Stesso discorso per la comune pratica dell’apericena, un neologismo di cui avremmo fatto tranquillamente a meno. C’è un bar che si chiama come uno dei più importanti registi italiani di sempre dove vai e paghi quattordici euro e scegli l’aperitivo che preferisci e poi ti allenti la cintura dei pantaloni perché puoi riempire i piattini fino a scoppiare. Io non ci sono mai stato ma l’ho sentito raccontare proprio così e, sapete, laddove uno percepisce esperienze altrui che possano essere degne di divulgazione perché non scriverle nero su bianco. Quattordici euro e alla fine esci che hai già cenato perché mangi qualsiasi cosa, anche i risotti ci sono oltre agli altri avanzi dei ristoranti della zona che anziché gettare il superfluo lo rivendono ai bar insieme agli scarti salvati dai piatti a fine serata. Dicevano anche che il problema è se poi finisci quello che hai preso da bere e ti viene di nuovo sete. Sapete quanto hanno chiesto a un amico di quello che consigliava il locale che si chiama come un regista italiano famosissimo per una bottiglietta d’acqua naturale da mezzo litro? Cinque euro. A quel punto ha detto che si sarebbe piuttosto bevuto una birra. Va bene, vuoi la birra? Dieci euro, con i palmi delle mani spalancati e rivolti verso di me, cinque dita aperte sulla destra e altrettante sulla sinistra. Meglio tenersi la sete, a quel punto no?

È che viene da darsi le dritte e farsi le confidenze, solo così ci sembra davvero di avere una vita in back-end, come si dice tra informatici, anche se non la si ha e quando siamo con il front-end attivo, cioè c’è qualcuno che ci sta consultando, dobbiamo far vedere qualche risultato. Ci sono quelli che ti danno addirittura particolari piccanti sulla loro vita privata che tu non glieli hai nemmeno chiesti, ma si dice che sia una caratteristica tutta maschile quella di millantare le prodezze sessuali. Non so, saranno le mie frequentazioni ma devo proprio risalire alla notte dei tempi per ricordare qualcuno che raccontasse a vanvera di essere stato in intimità con questa o quella, e a dirla tutta trattandosi di maschi alfa quattordicenni o giù di lì è facile che si trattasse di racconti letti su giornalini zozzi e fatti propri per apparire scafati agli altri. Ripensare a tutte le idiozie altrui a cui abbiamo dato credito nella nostra vita ti dà il senso del tempo perso nella vita sociale, per un totale di giorni settimane o mesi che nessuno ti ridà più indietro e pensi che cavolo, se anziché uscire con gli amici fossi andato al cinema oggi sarebbe tutto diverso. Saremmo tutti enciclopedie Mereghetti.
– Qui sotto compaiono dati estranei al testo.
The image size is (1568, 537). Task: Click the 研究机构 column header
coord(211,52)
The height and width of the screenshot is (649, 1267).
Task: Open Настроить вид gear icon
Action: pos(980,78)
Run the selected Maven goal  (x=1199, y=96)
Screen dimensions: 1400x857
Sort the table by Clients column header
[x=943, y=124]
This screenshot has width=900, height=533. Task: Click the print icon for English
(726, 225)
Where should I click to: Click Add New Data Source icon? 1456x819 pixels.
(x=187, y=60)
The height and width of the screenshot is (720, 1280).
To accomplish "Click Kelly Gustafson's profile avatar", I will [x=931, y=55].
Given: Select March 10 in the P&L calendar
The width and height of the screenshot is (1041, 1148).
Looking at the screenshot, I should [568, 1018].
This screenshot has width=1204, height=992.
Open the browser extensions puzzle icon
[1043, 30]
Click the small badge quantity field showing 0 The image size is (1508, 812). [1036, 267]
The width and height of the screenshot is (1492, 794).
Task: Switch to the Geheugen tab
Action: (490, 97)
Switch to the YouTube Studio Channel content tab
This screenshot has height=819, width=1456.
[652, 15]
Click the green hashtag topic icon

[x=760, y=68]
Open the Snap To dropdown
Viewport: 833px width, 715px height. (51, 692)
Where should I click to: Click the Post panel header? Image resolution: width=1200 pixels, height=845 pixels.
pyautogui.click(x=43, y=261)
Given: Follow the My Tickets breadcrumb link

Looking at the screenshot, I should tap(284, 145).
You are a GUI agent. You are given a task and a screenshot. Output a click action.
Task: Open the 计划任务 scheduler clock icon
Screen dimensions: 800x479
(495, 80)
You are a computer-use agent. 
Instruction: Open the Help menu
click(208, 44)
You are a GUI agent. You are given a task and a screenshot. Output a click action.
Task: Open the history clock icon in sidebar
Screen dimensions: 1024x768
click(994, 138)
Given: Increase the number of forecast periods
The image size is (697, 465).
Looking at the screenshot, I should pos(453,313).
Ma non è del tutto vero. Qualcuno più grandicello che vuole condividere con te la sua ars amandi lo trovi, e si tratta per lo più di svitati. C’era un cameriere del bar dell’università che, malgrado la confidenza che si possa avere con uno che ti impiastra la superficie del cappuccio con disegni che vede solo lui, a tutti costi ha voluto raccontarmi della vicina di casa quarantenne – ai tempi non si chiamavano ancora MILF, il porno su Internet non era ancora stato inventato e ci si divertiva da soli ancora con il cartaceo e tutto quello che può comportare quel tipo di divertimento con materiale cartaceo, non so se mi spiego, soprattutto scambiandolo con terzi, anche questo è una sorta di digital divide ante-litteram – che lo invitava a casa sua quando il marito era in negozio. Io seguivo la dovizia di particolari con accondiscendenza perché non volevo deluderlo, lui ci teneva così tanto e io, come sapete, considero il sacrificio alla felicità altrui un po’ come una mia missione. Sono un ottimo ascoltatore, non dimenticatelo mai.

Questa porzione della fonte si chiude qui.